The blog has been dormant for the last week or so because it turns out Guildenstern (and honestly the entirety of Rosencrantz & Guildenstern Are Dead) is mentally exhausting. Who knew? To the point, in fact, where I was unable to chat with friends who came afterwards; the tip-of-the-tongue-the-teeth-the-lips, like a ballet dancer’s feet when unchoreographed, were accustomed to such Stoppard-enforced precision by the end of the night they couldn’t really do much articulating on their own. This seems to have continued over into having anything intelligent to say about the play – or anything that the play doesn’t say just fine on its own.
The pleasure came when the audience showed up – not that rehearsals weren’t fun, but the amount of legitimately hold-for-laughs comedy they mined out of it was even more, I think, than we anticipated. Or I may just have been so mired in learning the whole show over a period of months (memorization was a multi-front war, as it increasingly is with age/repertory, of highlighting, listening to myself recorded, writing it all out in unintelligible longhand, doing the dishes, etc., with a page or two of the script at hand to go over and over, pacing, mumbling, and of course actual rehearsals) that I couldn’t even be bothered to concern myself with how much the audience might respond to it.
It was nice to do for a modern audience we could still guarantee had some familiarity with Hamlet, many of them having seen Kentucky Shakespeare’s 2014 production. For instance: I consistently got a fair (cheap?) laugh with a slight pause – relative to the rest of the pauses in this script – after the second word of the line, “Words, words, they’re all we have to go on” which I thought would be at best a way-homer. There were others.
Unfortunately, I can’t seem to escape. Once I was solidly off book, I allowed myself time for some pleasure reading again and picked from my room-sized To Get Around To stack Kazuo Ishiguro’s recent The Buried Giant, a novel about, among other things, a mist of vague amnesia and attendant anxiety creeping across post-Arthurian England. It’s a lovely book but it’s rather cruelly played into one of the trickiest parts of R&G: the difficulty of remembering a ludicrous amount of very delicate, articulate, repetitive, nay, loop-prone lines, many of which are precisely about the characters’ lack of memory. Not a nice thing to do to oneself.
Then I started catching up on the New Yorkers I’ve left sitting about for a couple of months and opened the December 19/26 issue to find this Alan Burdick piece on the psychology of time, which would have been exactly the sort of thing I picked up a New Yorker to read were it not for having spent the last while trying to get the rhythm right on a line like:
G: Yes, one must think of the future…
R: It’s the normal thing.
G: To have one. One is, after all, having it all the time…now…and now…and now…

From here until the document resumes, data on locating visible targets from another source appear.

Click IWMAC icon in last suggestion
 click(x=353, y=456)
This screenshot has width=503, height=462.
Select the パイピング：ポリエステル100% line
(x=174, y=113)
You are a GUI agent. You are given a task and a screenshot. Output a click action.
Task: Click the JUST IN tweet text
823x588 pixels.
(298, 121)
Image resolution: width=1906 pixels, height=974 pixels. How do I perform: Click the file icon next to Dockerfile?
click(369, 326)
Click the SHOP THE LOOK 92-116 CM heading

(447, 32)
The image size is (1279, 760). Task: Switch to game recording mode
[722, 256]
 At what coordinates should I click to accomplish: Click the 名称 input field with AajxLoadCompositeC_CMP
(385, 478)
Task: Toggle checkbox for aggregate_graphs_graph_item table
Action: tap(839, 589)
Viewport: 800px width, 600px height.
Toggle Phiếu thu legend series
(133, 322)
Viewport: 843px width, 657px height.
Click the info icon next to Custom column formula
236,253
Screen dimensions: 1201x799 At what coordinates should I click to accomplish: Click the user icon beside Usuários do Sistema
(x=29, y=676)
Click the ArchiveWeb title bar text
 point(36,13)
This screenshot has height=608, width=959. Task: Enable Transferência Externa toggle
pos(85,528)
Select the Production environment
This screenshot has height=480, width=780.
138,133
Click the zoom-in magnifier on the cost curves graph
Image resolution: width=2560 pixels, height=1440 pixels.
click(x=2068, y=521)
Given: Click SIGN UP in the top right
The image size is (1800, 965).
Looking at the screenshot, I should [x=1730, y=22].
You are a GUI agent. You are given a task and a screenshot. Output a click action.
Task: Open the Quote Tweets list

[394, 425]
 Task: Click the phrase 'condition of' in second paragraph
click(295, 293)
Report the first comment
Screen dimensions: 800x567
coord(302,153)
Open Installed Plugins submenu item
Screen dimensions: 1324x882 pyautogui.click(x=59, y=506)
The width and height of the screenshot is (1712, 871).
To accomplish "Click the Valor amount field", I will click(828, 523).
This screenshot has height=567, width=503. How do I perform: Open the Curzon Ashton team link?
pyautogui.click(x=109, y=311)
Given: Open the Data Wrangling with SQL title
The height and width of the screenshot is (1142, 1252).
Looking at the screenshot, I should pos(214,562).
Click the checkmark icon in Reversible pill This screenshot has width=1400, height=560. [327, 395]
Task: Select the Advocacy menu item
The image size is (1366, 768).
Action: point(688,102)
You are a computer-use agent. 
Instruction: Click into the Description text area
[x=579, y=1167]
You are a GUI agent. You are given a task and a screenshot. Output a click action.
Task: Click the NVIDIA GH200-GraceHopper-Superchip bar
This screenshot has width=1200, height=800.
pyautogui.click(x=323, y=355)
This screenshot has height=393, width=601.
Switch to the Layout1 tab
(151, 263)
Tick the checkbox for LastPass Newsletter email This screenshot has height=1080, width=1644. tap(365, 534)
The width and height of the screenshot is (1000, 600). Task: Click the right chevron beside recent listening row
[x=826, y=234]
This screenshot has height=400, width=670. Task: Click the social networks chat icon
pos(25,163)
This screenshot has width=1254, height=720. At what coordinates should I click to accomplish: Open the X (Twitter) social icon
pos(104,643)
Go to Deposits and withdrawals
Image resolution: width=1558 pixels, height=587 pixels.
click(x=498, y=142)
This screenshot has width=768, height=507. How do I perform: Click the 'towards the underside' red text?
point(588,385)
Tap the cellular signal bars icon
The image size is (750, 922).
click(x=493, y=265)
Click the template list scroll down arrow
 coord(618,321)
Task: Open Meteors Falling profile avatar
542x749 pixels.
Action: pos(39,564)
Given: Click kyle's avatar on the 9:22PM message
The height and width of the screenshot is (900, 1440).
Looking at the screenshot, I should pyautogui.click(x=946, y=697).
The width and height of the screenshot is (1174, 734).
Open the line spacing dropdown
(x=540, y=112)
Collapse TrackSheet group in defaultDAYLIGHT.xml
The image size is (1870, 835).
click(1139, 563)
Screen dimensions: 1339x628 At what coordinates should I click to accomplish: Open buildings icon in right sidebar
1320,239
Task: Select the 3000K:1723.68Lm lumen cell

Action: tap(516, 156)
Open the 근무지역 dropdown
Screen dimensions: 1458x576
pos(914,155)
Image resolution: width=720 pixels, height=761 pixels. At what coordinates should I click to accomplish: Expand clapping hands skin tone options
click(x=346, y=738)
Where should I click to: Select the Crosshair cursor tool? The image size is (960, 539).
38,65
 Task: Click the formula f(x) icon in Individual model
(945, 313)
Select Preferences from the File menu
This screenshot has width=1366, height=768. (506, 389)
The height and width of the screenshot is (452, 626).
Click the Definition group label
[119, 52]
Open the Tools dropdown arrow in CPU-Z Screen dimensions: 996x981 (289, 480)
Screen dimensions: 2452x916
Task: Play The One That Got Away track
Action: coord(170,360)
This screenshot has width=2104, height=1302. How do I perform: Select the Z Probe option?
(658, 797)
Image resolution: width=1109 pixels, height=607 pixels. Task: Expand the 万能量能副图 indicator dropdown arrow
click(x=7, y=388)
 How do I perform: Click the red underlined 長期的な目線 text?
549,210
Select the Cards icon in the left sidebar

R: It could go on for ever. Well, not for ever, I suppose.
Those “nows” and more importantly their accompanying ellipses are a bear if you want them to sound non-contrived and therefore funny. (The effect was aided by the staging, which had Rosencrantz trying to sit down but startling a bit as each was said, so timing the line was a matter of keeping another actor’s left hip in my visual periphery.) So to pick up an article that quotes William James on the passage of the instant – “We tell it off in pulses…We say ‘now! now! now!’ or we count ‘more! more! more!’ as we feel it bud.” – is to relive something one is trying to clear one’s mind of to make room for the next show.
(I could have given James a hand here, honestly. The concept of time exists so punchlines land properly. Any other usage is tangential. Steve Martin once joked in Q&A form (G: “Question and answer. Old ways are the best ways”) that the perfect amount to pause for a punchline was “a second and a half”…which was how long he waited to answer that very question with that very answer. Had James, St. Augustine, and Burdick watched that special sixty or seventy times as a youth as I did – Comedy Is Not Pretty – they’d have had fewer such nagging questions. Though the show had more to say on Socrates than Augustine, I guess.)
This isn’t uncommon, this seeming attack from the outside by the very topic you have no particular intention of being obsessed with or consumed by but which seems to enjoy your company, which seems drawn to you like the disproportionate amounts of dust that surround electronic equipment at home while one is at rehearsal all the damn time. Or not uncommon to me, at least.
But it does have a way of making one feel like Michael Corleone, as bememed above, is all.